Of Google, governments and authentication

End-users will ultimately decide on the success of multi-factor authentication. Will the newest efforts toward that end help them make up their minds?

The past two weeks have been a shot in the arm for stronger authentication, first the government mandating its agencies tighten log-in security and then Google unveiling its better mouse trap for signing into its applications .

While we know the pendulum will swing toward mass adoption when end-users provide the force to move it, the massive user populations maintained by the government and Google should not be dismissed as a means to create that force.

ock and screw 8.12.29 PM

Adoption of better identity, authentication, identity management and security won’t be another Big Bang Theory, it will happen bit-by-bit via specific use cases and rollouts such as we have seen in the past two weeks. Also, defined corporate needs, sharp end-user pain points, and the sting of attacks on private and financial data will help feed adoption.

Often times technology looks for a single event ­– the killer app – that changes everything. But it rarely, if ever, happens that way. Pieces of the puzzle fill in as part of a slow process that eventually accelerates toward a fast finish, a new reality and the slow churn of the next evolution.

There is no end state here, only safe eddies the provide solutions and finite contentment.

Are we at one of those junctures?

President Obama last week signed an executive order that will require the use of multi-factor authentication and effective identity proofing by any agency making personal data accessible to citizens via digital applications. Agencies have 18 months to comply, so this certainly won’t be a Big Bang, and with the deadline arriving before the next election, rollouts might just happen. 

Jeremy Grant, who for nearly the past four years has led the effort behind the National Strategy for Trusted Identities in Cyberspace, captured the importance of this use case. “Identity is the great enabler here – if we have easy-to-use identity solutions that enable secure and privacy-enhancing transactions, we can enable citizens to engage with government in more meaningful ways,” Grant wrote on is blog.

While many will be thankful the government is not pushing a national ID, this program holds the chance of filling in a piece of the identity/security picture, introducing end-users to the technology, and, if it fails, educating the rest of the industry to what doesn’t work.

Google’s effort is in a similar vain.

While the early adopters are likely to be the technologically savvy, if the company can show ease-of-use and tangible benefits there is a chance of a global shift in attitudes toward multi-factor authentication, especially one where Google or any other large cloud service is not the identity provider but relies on cryptography controlled by the end-user.

The promise is better protection of personal data and privacy.

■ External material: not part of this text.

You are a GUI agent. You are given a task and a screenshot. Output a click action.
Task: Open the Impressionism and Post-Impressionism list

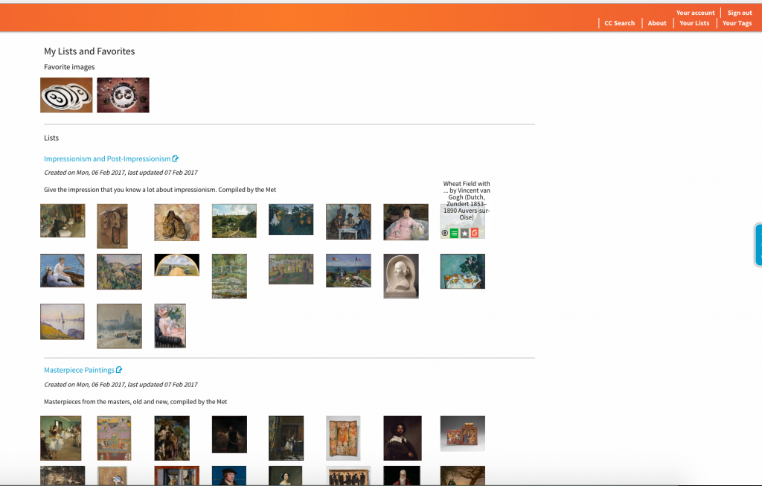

E-mail isn't often just an end-user's in-box, but a storage locker for digital life. Putting a better lock on it is a use case that resonates in today’s climate of breaches, end-users' sense of violation, and the mass media coverage of such events.

There are countless other use cases for smaller user populations within enterprises: protecting access to intellectual property (IT), sensitive documents (R&D), and financial data (finance).

The solutions built to solve these specific use cases hopefully will conspire to fuel the next definition (and expectations) of identity management, privacy and security.

But it will be the end-user who crafts such a definition and approves it.

Disclaimer: My employer develops technology that works with Google’s new two-factor authentication support.